# Task item:
The answer is the line with "Where should I" and every line after it to the end of the listing, retyped exactly. Pictures do not belong in it.

# Data listing:
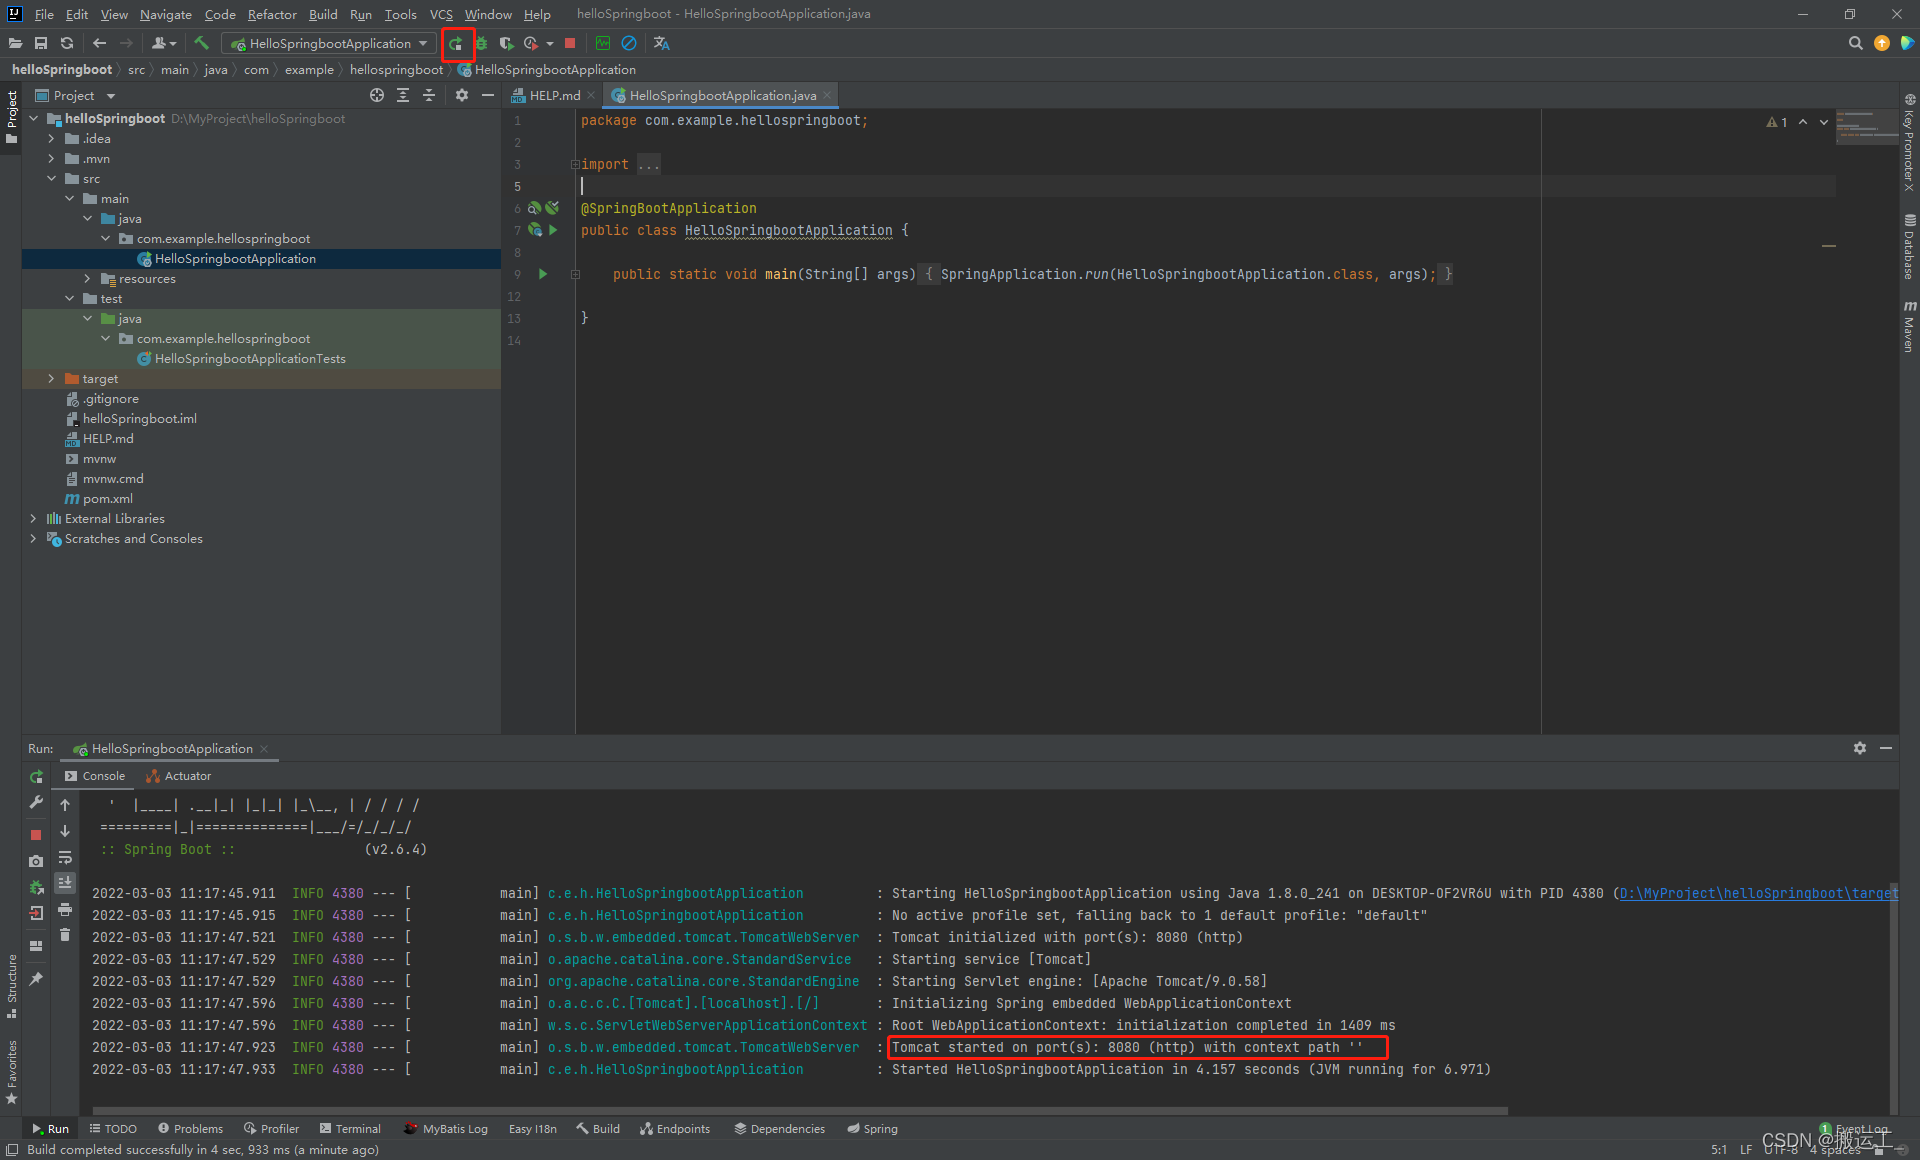Switch to the HELP.md editor tab
The image size is (1920, 1160).
coord(554,96)
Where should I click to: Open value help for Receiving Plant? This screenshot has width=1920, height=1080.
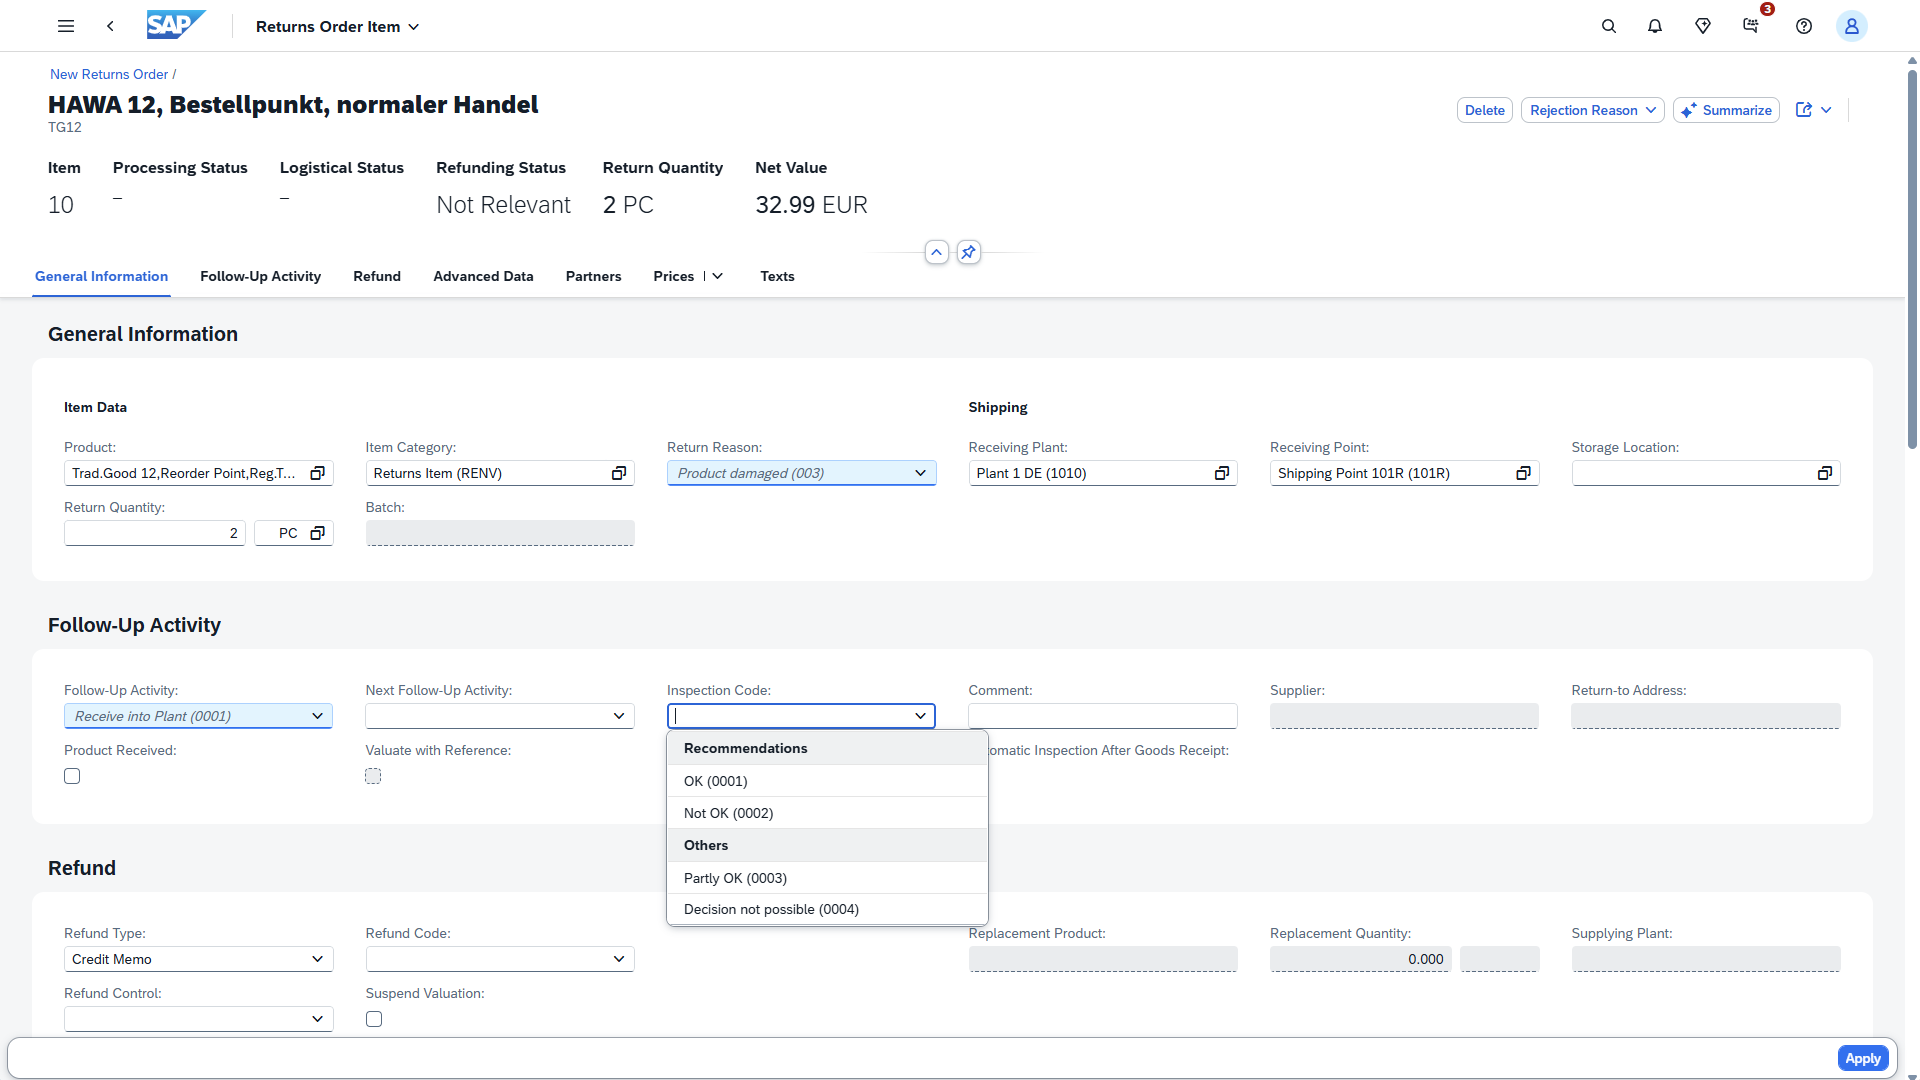tap(1221, 474)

# Response to this exercise:
Where should I click to: Open value help for Receiving Plant? This screenshot has width=1920, height=1080.
tap(1221, 474)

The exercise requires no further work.